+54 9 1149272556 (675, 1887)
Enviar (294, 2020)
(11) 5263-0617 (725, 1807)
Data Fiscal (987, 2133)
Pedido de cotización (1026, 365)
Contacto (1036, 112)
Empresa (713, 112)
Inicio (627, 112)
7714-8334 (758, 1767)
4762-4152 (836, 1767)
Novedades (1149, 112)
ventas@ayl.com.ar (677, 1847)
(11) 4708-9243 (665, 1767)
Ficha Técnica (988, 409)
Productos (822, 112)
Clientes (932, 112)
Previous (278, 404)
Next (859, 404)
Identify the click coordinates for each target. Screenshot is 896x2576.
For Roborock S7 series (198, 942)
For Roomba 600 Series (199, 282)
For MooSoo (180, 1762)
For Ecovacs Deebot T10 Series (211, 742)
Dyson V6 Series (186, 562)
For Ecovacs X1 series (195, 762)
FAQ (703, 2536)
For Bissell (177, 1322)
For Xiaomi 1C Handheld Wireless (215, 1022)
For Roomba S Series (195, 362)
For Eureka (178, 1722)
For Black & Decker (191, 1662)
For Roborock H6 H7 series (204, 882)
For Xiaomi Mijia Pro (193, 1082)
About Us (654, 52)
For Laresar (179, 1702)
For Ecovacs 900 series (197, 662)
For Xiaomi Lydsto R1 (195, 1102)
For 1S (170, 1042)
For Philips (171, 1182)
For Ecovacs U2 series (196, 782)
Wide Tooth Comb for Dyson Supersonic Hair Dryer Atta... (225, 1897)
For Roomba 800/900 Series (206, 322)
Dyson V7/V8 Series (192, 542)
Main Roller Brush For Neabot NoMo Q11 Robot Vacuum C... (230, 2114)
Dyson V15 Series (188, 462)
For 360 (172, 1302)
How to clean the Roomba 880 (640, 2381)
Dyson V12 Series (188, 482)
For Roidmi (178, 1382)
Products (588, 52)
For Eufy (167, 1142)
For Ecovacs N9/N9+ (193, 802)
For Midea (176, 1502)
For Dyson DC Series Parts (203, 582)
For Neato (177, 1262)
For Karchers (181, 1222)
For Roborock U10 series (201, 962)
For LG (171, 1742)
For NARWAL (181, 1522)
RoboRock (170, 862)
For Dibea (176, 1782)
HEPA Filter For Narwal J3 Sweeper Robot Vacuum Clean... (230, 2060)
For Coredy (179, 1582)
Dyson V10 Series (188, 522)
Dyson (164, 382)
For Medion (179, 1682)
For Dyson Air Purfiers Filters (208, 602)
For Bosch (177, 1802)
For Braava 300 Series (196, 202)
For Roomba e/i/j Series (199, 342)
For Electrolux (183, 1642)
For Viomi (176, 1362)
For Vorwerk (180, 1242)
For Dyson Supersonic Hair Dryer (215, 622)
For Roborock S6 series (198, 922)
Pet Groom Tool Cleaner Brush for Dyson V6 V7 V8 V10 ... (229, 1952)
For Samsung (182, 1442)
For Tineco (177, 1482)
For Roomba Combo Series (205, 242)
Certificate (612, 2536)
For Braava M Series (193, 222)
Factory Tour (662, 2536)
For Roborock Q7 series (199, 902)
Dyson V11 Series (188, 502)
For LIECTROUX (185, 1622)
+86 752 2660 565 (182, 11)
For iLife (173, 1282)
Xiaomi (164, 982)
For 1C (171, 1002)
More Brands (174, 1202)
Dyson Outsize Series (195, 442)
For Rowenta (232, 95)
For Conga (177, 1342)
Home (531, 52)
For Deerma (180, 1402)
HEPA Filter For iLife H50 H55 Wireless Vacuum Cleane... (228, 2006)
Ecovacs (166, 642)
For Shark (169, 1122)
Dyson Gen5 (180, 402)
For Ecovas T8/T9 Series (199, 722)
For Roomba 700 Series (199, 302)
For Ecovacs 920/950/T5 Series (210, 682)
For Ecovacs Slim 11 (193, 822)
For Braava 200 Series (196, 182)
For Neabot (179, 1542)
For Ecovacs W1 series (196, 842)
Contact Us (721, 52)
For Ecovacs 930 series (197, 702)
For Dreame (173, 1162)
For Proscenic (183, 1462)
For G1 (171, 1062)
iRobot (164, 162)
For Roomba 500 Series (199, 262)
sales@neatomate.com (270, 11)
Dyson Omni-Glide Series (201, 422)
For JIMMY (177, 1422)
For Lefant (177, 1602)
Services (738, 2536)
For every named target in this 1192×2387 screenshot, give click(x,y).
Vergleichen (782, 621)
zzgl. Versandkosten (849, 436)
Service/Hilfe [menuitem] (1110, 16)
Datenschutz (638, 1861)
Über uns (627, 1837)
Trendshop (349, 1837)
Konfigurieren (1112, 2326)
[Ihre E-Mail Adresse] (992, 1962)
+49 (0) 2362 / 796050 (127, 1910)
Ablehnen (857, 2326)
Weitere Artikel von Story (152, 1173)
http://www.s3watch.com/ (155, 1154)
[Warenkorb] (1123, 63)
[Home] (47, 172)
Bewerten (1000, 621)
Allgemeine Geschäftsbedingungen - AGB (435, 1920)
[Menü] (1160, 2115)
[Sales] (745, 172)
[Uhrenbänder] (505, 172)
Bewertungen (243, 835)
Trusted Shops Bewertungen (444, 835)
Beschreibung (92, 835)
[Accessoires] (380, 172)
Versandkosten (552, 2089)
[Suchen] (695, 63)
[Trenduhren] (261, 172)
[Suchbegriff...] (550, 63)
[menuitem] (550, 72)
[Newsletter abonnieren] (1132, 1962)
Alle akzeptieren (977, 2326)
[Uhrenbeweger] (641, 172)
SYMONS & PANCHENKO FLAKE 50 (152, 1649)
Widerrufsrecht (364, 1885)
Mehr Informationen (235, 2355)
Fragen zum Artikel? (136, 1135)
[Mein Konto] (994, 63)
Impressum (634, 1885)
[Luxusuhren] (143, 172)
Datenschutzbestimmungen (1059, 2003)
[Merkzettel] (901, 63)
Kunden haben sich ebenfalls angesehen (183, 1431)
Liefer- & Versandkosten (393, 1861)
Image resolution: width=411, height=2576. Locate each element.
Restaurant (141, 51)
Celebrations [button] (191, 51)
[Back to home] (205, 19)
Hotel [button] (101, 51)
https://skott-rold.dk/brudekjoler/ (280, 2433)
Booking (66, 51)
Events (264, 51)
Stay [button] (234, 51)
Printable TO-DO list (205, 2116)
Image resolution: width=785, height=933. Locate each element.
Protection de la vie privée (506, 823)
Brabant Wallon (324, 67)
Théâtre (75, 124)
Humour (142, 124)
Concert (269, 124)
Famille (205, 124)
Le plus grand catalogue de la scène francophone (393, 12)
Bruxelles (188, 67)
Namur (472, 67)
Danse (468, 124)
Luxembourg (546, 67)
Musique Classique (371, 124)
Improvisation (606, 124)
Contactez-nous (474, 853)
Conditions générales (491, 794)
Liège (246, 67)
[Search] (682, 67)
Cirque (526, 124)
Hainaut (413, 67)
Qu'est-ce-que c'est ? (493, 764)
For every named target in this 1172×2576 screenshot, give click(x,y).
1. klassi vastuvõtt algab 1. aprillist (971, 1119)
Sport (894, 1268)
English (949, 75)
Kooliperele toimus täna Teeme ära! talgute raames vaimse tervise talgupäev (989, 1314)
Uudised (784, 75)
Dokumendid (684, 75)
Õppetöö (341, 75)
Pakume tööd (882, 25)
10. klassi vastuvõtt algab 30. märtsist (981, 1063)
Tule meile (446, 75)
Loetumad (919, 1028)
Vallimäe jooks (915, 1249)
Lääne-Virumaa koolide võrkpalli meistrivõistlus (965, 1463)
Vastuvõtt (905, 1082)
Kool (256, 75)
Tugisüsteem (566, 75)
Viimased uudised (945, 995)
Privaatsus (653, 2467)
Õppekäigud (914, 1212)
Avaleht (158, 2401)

ENUNCIATO DEL PROBLEMA: Trascriva parola per parola ogni riga del materiale riportato qui sopra, senza alcuna modifica.

RISPOSTA ATTESA:
+54 9 1149272556 (675, 1887)
Enviar (294, 2020)
(11) 5263-0617 (725, 1807)
Data Fiscal (987, 2133)
Pedido de cotización (1026, 365)
Contacto (1036, 112)
Empresa (713, 112)
Inicio (627, 112)
7714-8334 (758, 1767)
4762-4152 (836, 1767)
Novedades (1149, 112)
ventas@ayl.com.ar (677, 1847)
(11) 4708-9243 (665, 1767)
Ficha Técnica (988, 409)
Productos (822, 112)
Clientes (932, 112)
Previous (278, 404)
Next (859, 404)
Identify the click coordinates for each target. Screenshot is 896x2576.
For Roborock S7 series (198, 942)
For Roomba 600 Series (199, 282)
For MooSoo (180, 1762)
For Ecovacs Deebot T10 Series (211, 742)
Dyson V6 Series (186, 562)
For Ecovacs X1 series (195, 762)
FAQ (703, 2536)
For Bissell (177, 1322)
For Xiaomi 1C Handheld Wireless (215, 1022)
For Roomba S Series (195, 362)
For Eureka (178, 1722)
For Black & Decker (191, 1662)
For Roborock H6 H7 series (204, 882)
For Xiaomi Mijia Pro (193, 1082)
About Us (654, 52)
For Laresar (179, 1702)
For Ecovacs 900 series (197, 662)
For Xiaomi Lydsto R1 (195, 1102)
For 1S (170, 1042)
For Philips (171, 1182)
For Ecovacs U2 series (196, 782)
Wide Tooth Comb for Dyson Supersonic Hair Dryer Atta... (225, 1897)
For Roomba 800/900 Series (206, 322)
Dyson V7/V8 Series (192, 542)
Main Roller Brush For Neabot NoMo Q11 Robot Vacuum C... (230, 2114)
Dyson V15 Series (188, 462)
For 360 (172, 1302)
How to clean the Roomba 880 (640, 2381)
Dyson V12 Series (188, 482)
For Roidmi (178, 1382)
Products (588, 52)
For Eufy (167, 1142)
For Ecovacs N9/N9+ (193, 802)
For Midea (176, 1502)
For Dyson DC Series Parts (203, 582)
For Neato (177, 1262)
For Karchers (181, 1222)
For Roborock U10 series (201, 962)
For LG (171, 1742)
For NARWAL (181, 1522)
RoboRock (170, 862)
For Dibea (176, 1782)
HEPA Filter For Narwal J3 Sweeper Robot Vacuum Clean... (230, 2060)
For Coredy (179, 1582)
Dyson V10 Series (188, 522)
Dyson (164, 382)
For Medion (179, 1682)
For Dyson Air Purfiers Filters (208, 602)
For Bosch (177, 1802)
For Braava 300 Series (196, 202)
For Roomba e/i/j Series (199, 342)
For Electrolux (183, 1642)
For Viomi (176, 1362)
For Vorwerk (180, 1242)
For Dyson Supersonic Hair Dryer (215, 622)
For Roborock S6 series (198, 922)
Pet Groom Tool Cleaner Brush for Dyson V6 V7 V8 V10 ... (229, 1952)
For Samsung (182, 1442)
For Tineco (177, 1482)
For Roomba Combo Series (205, 242)
Certificate (612, 2536)
For Braava M Series (193, 222)
Factory Tour (662, 2536)
For Roborock Q7 series (199, 902)
Dyson V11 Series (188, 502)
For LIECTROUX (185, 1622)
+86 752 2660 565 (182, 11)
For iLife (173, 1282)
Xiaomi (164, 982)
For 1C (171, 1002)
More Brands (174, 1202)
Dyson Outsize Series (195, 442)
For Rowenta (232, 95)
For Conga (177, 1342)
Home (531, 52)
For Deerma (180, 1402)
HEPA Filter For iLife H50 H55 Wireless Vacuum Cleane... (228, 2006)
Ecovacs (166, 642)
For Shark (169, 1122)
Dyson Gen5 (180, 402)
For Ecovas T8/T9 Series (199, 722)
For Roomba 700 Series (199, 302)
For Ecovacs 920/950/T5 Series (210, 682)
For Ecovacs Slim 11 (193, 822)
For Braava 200 Series (196, 182)
For Neabot (179, 1542)
For Ecovacs W1 series (196, 842)
Contact Us (721, 52)
For Ecovacs 930 series (197, 702)
For Dreame (173, 1162)
For Proscenic (183, 1462)
For G1 (171, 1062)
iRobot (164, 162)
For Roomba 500 Series (199, 262)
sales@neatomate.com (270, 11)
Dyson Omni-Glide Series (201, 422)
For JIMMY (177, 1422)
For Lefant (177, 1602)
Services (738, 2536)
For every named target in this 1192×2387 screenshot, give click(x,y).
Vergleichen (782, 621)
zzgl. Versandkosten (849, 436)
Service/Hilfe [menuitem] (1110, 16)
Datenschutz (638, 1861)
Über uns (627, 1837)
Trendshop (349, 1837)
Konfigurieren (1112, 2326)
[Ihre E-Mail Adresse] (992, 1962)
+49 (0) 2362 / 796050 (127, 1910)
Ablehnen (857, 2326)
Weitere Artikel von Story (152, 1173)
http://www.s3watch.com/ (155, 1154)
[Warenkorb] (1123, 63)
[Home] (47, 172)
Bewerten (1000, 621)
Allgemeine Geschäftsbedingungen - AGB (435, 1920)
[Menü] (1160, 2115)
[Sales] (745, 172)
[Uhrenbänder] (505, 172)
Bewertungen (243, 835)
Trusted Shops Bewertungen (444, 835)
Beschreibung (92, 835)
[Accessoires] (380, 172)
Versandkosten (552, 2089)
[Suchen] (695, 63)
[Trenduhren] (261, 172)
[Suchbegriff...] (550, 63)
[menuitem] (550, 72)
[Newsletter abonnieren] (1132, 1962)
Alle akzeptieren (977, 2326)
[Uhrenbeweger] (641, 172)
SYMONS & PANCHENKO FLAKE 50 (152, 1649)
Widerrufsrecht (364, 1885)
Mehr Informationen (235, 2355)
Fragen zum Artikel? (136, 1135)
[Mein Konto] (994, 63)
Impressum (634, 1885)
[Luxusuhren] (143, 172)
Datenschutzbestimmungen (1059, 2003)
[Merkzettel] (901, 63)
Kunden haben sich ebenfalls angesehen (183, 1431)
Liefer- & Versandkosten (393, 1861)
Image resolution: width=411, height=2576. Locate each element.
Restaurant (141, 51)
Celebrations [button] (191, 51)
[Back to home] (205, 19)
Hotel [button] (101, 51)
https://skott-rold.dk/brudekjoler/ (280, 2433)
Booking (66, 51)
Events (264, 51)
Stay [button] (234, 51)
Printable TO-DO list (205, 2116)
Image resolution: width=785, height=933. Locate each element.
Protection de la vie privée (506, 823)
Brabant Wallon (324, 67)
Théâtre (75, 124)
Humour (142, 124)
Concert (269, 124)
Famille (205, 124)
Le plus grand catalogue de la scène francophone (393, 12)
Bruxelles (188, 67)
Namur (472, 67)
Danse (468, 124)
Luxembourg (546, 67)
Musique Classique (371, 124)
Improvisation (606, 124)
Contactez-nous (474, 853)
Conditions générales (491, 794)
Liège (246, 67)
[Search] (682, 67)
Cirque (526, 124)
Hainaut (413, 67)
Qu'est-ce-que c'est ? (493, 764)
For every named target in this 1172×2576 screenshot, give click(x,y).
1. klassi vastuvõtt algab 1. aprillist (971, 1119)
Sport (894, 1268)
English (949, 75)
Kooliperele toimus täna Teeme ära! talgute raames vaimse tervise talgupäev (989, 1314)
Uudised (784, 75)
Dokumendid (684, 75)
Õppetöö (341, 75)
Pakume tööd (882, 25)
10. klassi vastuvõtt algab 30. märtsist (981, 1063)
Tule meile (446, 75)
Loetumad (919, 1028)
Vallimäe jooks (915, 1249)
Lääne-Virumaa koolide võrkpalli meistrivõistlus (965, 1463)
Vastuvõtt (905, 1082)
Kool (256, 75)
Tugisüsteem (566, 75)
Viimased uudised (945, 995)
Privaatsus (653, 2467)
Õppekäigud (914, 1212)
Avaleht (158, 2401)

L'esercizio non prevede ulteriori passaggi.